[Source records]
-----

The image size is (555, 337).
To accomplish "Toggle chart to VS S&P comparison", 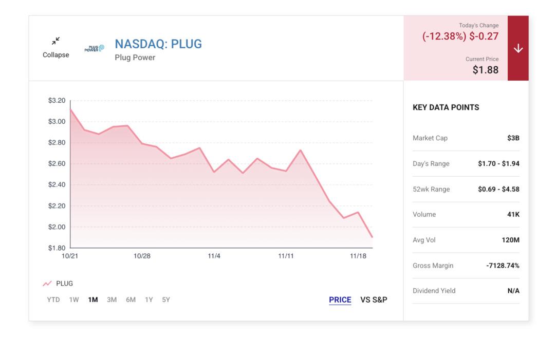I will pyautogui.click(x=374, y=300).
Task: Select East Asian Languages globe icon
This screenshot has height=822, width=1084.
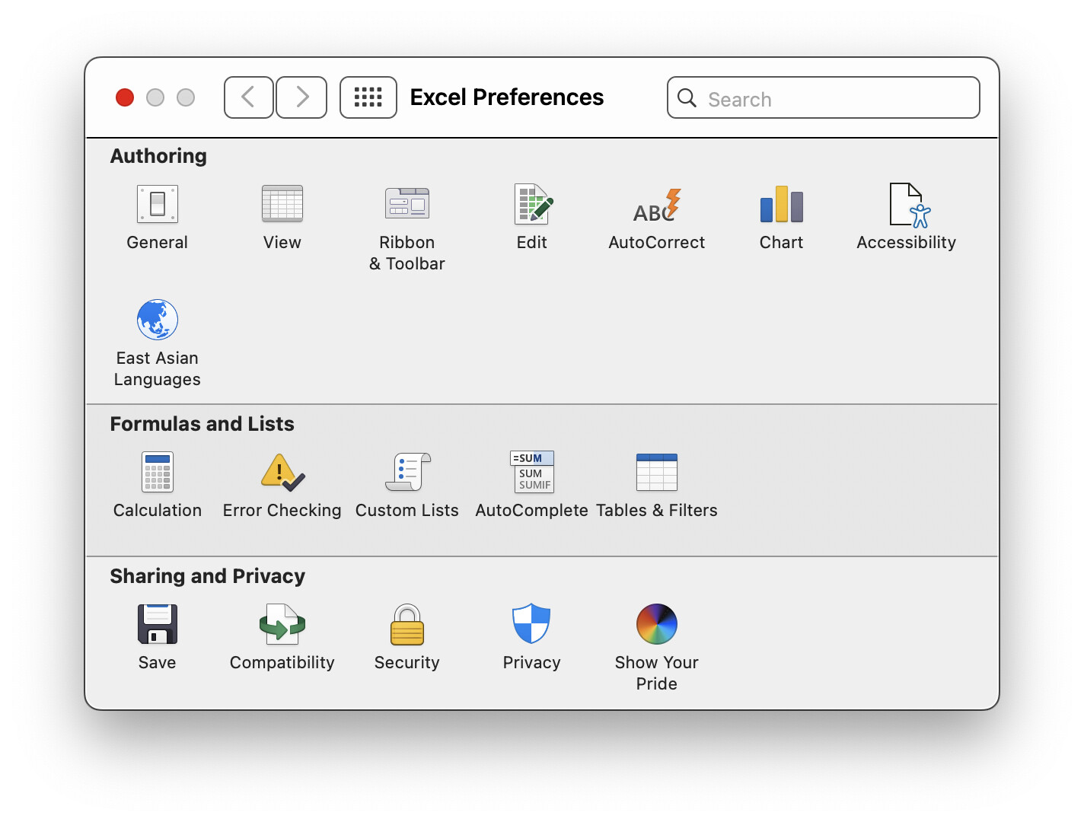Action: point(158,320)
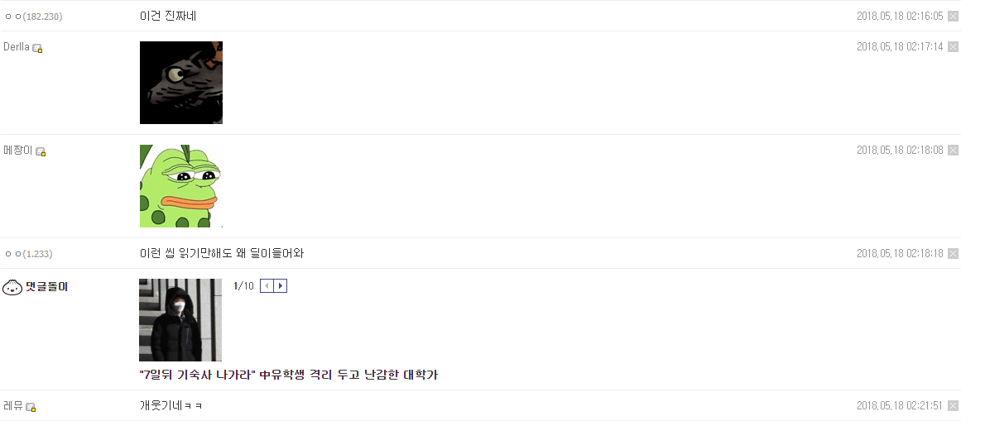
Task: Open the profile icon beside 레뮤
Action: [x=31, y=407]

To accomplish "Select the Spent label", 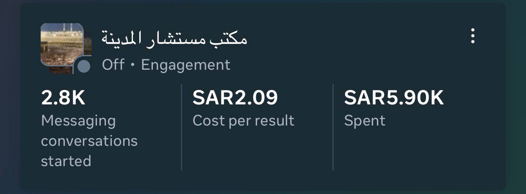I will click(x=365, y=120).
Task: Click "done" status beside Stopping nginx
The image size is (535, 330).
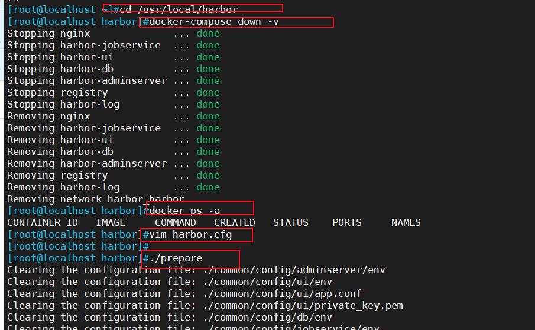Action: click(x=208, y=34)
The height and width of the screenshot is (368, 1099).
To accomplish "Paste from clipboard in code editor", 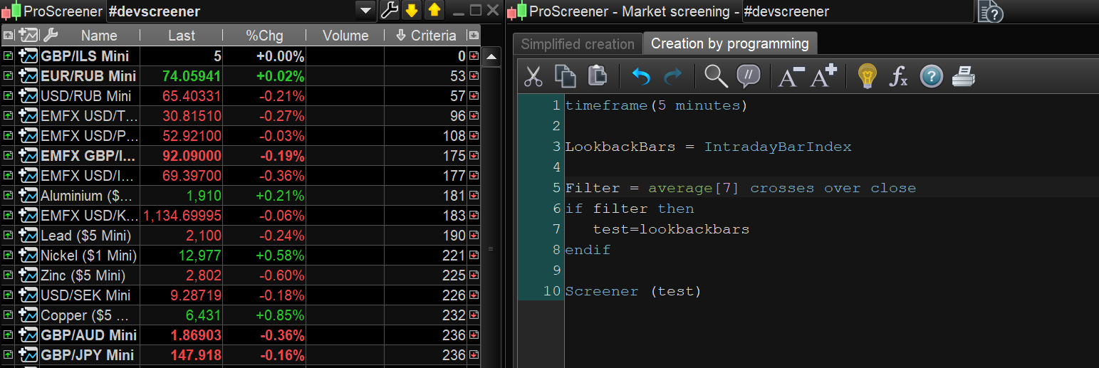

-----

§ **TASK**:
From the line containing "The height and" down to the end of the data above, reproduce each line exactly; no pictures.

§ **OUTPUT OF THE TASK**:
The height and width of the screenshot is (368, 1099).
To accomplish "Paste from clipboard in code editor", 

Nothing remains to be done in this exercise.